▶ Dataset entries
::::::::

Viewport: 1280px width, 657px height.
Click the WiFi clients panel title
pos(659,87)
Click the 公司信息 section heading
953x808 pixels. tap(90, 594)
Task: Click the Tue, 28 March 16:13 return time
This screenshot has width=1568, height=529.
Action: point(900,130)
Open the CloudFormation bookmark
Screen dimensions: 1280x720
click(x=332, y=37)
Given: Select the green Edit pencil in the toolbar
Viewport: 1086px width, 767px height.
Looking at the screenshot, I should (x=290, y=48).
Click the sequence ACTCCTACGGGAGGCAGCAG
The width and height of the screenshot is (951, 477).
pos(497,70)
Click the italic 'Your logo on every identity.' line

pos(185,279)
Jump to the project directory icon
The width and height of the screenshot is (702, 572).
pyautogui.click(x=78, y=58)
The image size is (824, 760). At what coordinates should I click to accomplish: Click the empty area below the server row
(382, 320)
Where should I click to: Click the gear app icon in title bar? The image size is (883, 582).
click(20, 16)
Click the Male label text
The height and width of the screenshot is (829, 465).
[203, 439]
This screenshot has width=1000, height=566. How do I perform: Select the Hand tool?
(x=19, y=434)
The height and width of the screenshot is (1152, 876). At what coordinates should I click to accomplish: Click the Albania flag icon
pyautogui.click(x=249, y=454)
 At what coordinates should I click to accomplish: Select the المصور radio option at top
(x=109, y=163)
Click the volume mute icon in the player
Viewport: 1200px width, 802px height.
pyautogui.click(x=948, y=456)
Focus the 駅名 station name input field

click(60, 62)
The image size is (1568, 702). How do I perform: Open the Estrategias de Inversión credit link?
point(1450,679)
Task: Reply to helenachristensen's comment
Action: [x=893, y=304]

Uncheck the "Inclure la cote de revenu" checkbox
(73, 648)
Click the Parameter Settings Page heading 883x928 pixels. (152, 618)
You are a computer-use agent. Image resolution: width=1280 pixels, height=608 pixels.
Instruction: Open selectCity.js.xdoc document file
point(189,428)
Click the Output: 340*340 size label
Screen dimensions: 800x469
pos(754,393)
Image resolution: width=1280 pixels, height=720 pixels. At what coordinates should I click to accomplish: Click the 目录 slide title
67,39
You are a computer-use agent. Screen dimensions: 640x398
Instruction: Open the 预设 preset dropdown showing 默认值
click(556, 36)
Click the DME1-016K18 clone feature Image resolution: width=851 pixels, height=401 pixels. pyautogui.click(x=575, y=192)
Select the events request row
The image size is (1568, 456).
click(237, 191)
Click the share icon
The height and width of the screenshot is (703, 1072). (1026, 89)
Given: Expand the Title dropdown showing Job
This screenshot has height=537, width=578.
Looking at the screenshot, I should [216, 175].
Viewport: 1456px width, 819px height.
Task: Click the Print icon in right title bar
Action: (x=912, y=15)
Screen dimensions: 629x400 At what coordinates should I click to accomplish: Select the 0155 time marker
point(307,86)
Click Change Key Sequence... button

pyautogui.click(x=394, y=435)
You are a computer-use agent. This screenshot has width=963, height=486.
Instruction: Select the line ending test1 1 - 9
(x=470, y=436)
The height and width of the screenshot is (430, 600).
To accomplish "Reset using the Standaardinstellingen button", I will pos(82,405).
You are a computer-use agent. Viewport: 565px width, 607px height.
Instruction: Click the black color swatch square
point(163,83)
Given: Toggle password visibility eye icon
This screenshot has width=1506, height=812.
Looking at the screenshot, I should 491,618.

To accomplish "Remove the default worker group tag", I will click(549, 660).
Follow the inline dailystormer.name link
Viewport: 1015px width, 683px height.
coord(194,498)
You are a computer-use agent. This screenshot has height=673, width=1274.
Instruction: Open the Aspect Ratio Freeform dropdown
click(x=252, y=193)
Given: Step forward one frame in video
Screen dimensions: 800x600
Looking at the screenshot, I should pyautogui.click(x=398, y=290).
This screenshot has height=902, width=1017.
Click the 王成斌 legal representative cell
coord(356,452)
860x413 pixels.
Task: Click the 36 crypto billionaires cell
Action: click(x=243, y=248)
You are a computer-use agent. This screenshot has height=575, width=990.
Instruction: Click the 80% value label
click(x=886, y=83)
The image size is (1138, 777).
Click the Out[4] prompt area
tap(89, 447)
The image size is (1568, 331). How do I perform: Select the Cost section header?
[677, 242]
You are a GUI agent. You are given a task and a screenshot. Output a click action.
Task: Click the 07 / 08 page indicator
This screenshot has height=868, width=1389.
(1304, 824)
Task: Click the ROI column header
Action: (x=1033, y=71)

::::::::

▶ Exercise directions
Each line above with the string "computer" in it should be located and copied.

▶ Output for this exercise
You are a computer-use agent. Image resolution: width=1280 pixels, height=608 pixels.
You are a computer-use agent. Screen dimensions: 640x398
You are a computer-use agent. This screenshot has width=963, height=486.
You are a computer-use agent. Viewport: 565px width, 607px height.
You are a computer-use agent. This screenshot has height=673, width=1274.
You are a computer-use agent. This screenshot has height=575, width=990.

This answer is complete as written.